--- START ---

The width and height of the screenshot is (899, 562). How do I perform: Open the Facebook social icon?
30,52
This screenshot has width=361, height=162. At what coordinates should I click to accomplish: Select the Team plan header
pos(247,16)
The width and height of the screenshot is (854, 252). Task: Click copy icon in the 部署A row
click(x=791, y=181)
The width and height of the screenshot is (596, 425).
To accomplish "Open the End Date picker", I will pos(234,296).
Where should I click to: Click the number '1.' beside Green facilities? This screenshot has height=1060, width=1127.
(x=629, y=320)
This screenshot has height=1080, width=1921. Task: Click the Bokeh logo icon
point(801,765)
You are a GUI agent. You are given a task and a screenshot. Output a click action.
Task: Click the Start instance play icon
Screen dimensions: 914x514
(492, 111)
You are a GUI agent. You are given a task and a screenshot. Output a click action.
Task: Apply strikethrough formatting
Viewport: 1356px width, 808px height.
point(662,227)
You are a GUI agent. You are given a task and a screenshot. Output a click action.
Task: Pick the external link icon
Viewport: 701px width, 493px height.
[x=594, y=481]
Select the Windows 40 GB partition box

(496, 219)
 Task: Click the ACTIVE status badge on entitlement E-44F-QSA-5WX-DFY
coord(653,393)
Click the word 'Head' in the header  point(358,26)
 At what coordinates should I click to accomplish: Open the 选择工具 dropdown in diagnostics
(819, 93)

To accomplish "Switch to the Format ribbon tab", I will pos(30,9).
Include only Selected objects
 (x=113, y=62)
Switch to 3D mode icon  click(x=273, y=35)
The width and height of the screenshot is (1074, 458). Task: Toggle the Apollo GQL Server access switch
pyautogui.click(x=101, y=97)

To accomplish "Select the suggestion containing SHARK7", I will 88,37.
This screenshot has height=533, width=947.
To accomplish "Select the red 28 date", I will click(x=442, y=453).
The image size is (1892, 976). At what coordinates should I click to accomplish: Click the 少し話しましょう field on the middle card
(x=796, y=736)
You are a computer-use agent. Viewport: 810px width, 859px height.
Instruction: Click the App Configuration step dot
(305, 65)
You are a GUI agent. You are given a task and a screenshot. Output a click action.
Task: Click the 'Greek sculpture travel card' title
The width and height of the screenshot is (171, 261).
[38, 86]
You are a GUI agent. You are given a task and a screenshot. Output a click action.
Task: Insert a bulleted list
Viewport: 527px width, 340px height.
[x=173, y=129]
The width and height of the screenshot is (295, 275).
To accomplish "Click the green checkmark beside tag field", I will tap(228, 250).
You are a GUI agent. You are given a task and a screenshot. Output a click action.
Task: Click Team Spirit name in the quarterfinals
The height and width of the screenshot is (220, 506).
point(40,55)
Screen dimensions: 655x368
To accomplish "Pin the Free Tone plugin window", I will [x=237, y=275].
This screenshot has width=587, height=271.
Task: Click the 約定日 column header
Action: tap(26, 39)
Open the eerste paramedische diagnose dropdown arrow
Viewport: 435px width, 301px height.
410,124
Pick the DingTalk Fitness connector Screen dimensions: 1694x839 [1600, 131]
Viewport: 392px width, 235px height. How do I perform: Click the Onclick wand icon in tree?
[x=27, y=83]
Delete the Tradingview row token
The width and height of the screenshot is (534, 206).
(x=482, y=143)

--- END ---

WHAT YOU ARE ASKED TO DO: Reproduce every one of the records above verbatim, line for line.

SOLUTION FOR THIS PROBLEM:
The width and height of the screenshot is (899, 562). How do I perform: Open the Facebook social icon?
30,52
This screenshot has width=361, height=162. At what coordinates should I click to accomplish: Select the Team plan header
pos(247,16)
The width and height of the screenshot is (854, 252). Task: Click copy icon in the 部署A row
click(x=791, y=181)
The width and height of the screenshot is (596, 425).
To accomplish "Open the End Date picker", I will pos(234,296).
Where should I click to: Click the number '1.' beside Green facilities? This screenshot has height=1060, width=1127.
(x=629, y=320)
This screenshot has height=1080, width=1921. Task: Click the Bokeh logo icon
point(801,765)
You are a GUI agent. You are given a task and a screenshot. Output a click action.
Task: Click the Start instance play icon
Screen dimensions: 914x514
(492, 111)
You are a GUI agent. You are given a task and a screenshot. Output a click action.
Task: Apply strikethrough formatting
Viewport: 1356px width, 808px height.
point(662,227)
You are a GUI agent. You are given a task and a screenshot. Output a click action.
Task: Pick the external link icon
Viewport: 701px width, 493px height.
[x=594, y=481]
Select the Windows 40 GB partition box

(496, 219)
 Task: Click the ACTIVE status badge on entitlement E-44F-QSA-5WX-DFY
coord(653,393)
Click the word 'Head' in the header  point(358,26)
 At what coordinates should I click to accomplish: Open the 选择工具 dropdown in diagnostics
(819, 93)

To accomplish "Switch to the Format ribbon tab", I will pos(30,9).
Include only Selected objects
 (x=113, y=62)
Switch to 3D mode icon  click(x=273, y=35)
The width and height of the screenshot is (1074, 458). Task: Toggle the Apollo GQL Server access switch
pyautogui.click(x=101, y=97)

To accomplish "Select the suggestion containing SHARK7", I will 88,37.
This screenshot has height=533, width=947.
To accomplish "Select the red 28 date", I will click(x=442, y=453).
The image size is (1892, 976). At what coordinates should I click to accomplish: Click the 少し話しましょう field on the middle card
(x=796, y=736)
You are a computer-use agent. Viewport: 810px width, 859px height.
Instruction: Click the App Configuration step dot
(305, 65)
You are a GUI agent. You are given a task and a screenshot. Output a click action.
Task: Click the 'Greek sculpture travel card' title
The width and height of the screenshot is (171, 261).
[38, 86]
You are a GUI agent. You are given a task and a screenshot. Output a click action.
Task: Insert a bulleted list
Viewport: 527px width, 340px height.
[x=173, y=129]
The width and height of the screenshot is (295, 275).
To accomplish "Click the green checkmark beside tag field", I will tap(228, 250).
You are a GUI agent. You are given a task and a screenshot. Output a click action.
Task: Click Team Spirit name in the quarterfinals
The height and width of the screenshot is (220, 506).
point(40,55)
Screen dimensions: 655x368
To accomplish "Pin the Free Tone plugin window", I will [x=237, y=275].
This screenshot has width=587, height=271.
Task: Click the 約定日 column header
Action: tap(26, 39)
Open the eerste paramedische diagnose dropdown arrow
Viewport: 435px width, 301px height.
410,124
Pick the DingTalk Fitness connector Screen dimensions: 1694x839 [1600, 131]
Viewport: 392px width, 235px height. How do I perform: Click the Onclick wand icon in tree?
[x=27, y=83]
Delete the Tradingview row token
The width and height of the screenshot is (534, 206).
(x=482, y=143)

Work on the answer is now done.